Your objective.
Extend the passage on Joseph Trapp's translation of the Aeneid, picking up right after its final sentence; the listing follows that passage.

Selected extract.
------------------------------------
Joseph Trapp's translation of the Aeneid was first published in two volumes dated respectively 1718 and 1720. Its appearance coincided with his vacation of his chair as Professor of Poetry at the University of Oxford, an office which he was the first to hold and to which he had been elected in 1708.[1] The translation may be seen both as a valediction to the University by one whose subsequent career was to be made through the paths of clerical controversy and as a claim for the attention and patronage of the great world. The dedicatee was William, Lord North and Grey, and the list of subscribers is rich with the names of lords temporal and spiritual, including the Lord Primate of Ireland (Thomas Lindsay), who took four sets. Addison, Arbuthnot, Berkeley, Thomas Sheridan, Tickell, Swift, Young, and Thomas Warton (who succeeded Trapp as Professor of Poetry) also subscribed, but not Pope, whose views on Homer, Trapp criticised and misquoted. The University of Oxford was generous in its support (Cambridge was less so). We have, thus, in Trapp's Aeneid a translation of Virgil that was probably read by many of the important figures of the English Augustan cultural milieu. In turn, Trapp, writing with highest academic authority, offers in his Preface an important critical account of Virgil's epic.
------------------------------------
Dataset content.
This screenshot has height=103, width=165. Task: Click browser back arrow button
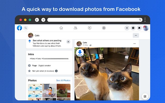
------------------------------------
Response to the task.
Trapp's career was typical of his times, combining literary and critical activity with religious and political partisanship. He was born into a clerical family in 1679 (his father was rector of Cherrington, Gloucestershire) and after proceeding to New College School, Oxford, and Wadham College, he attracted the attention of the wits by a series of paraphrases, translations, complimentary effusions (including "Peace. A poem: inscribed to ... Viscount Bolingbroke, 1713"), and at least one successful tragedy, Abra-Mule; or Love and Empire (1704). In public affairs he was active in the defence of Henry Sacheverell, and his partisanship here must have cemented his relationship with Dr. William Lancaster, one of the bail for Sacheverell, who was Vice-Chancellor of Oxford at the time of Trapp's election to the chair of poetry. Less fortunate was Trapp's association with the dedicatee of the translation of the Aeneid, for Lord North and Grey, who was prominent in seeking to quash Sacheverell's impeachment (and became a privy-councillor in 1711), was committed to the Tower in 1722 for complicity in the Atterbury plot and ended his days a wanderer on the continent. That Atterbury himself was a subscriber to the Aeneid serves further to underline Trapp's Tory affiliations. The dedication by Trapp of his Oxford lectures on poetry (Praelectiones Poeticae, 1711-19)[2] to Bolingbroke appears to complete a fatal concatenation of literary and political association in the light of events after the death of Queen Anne.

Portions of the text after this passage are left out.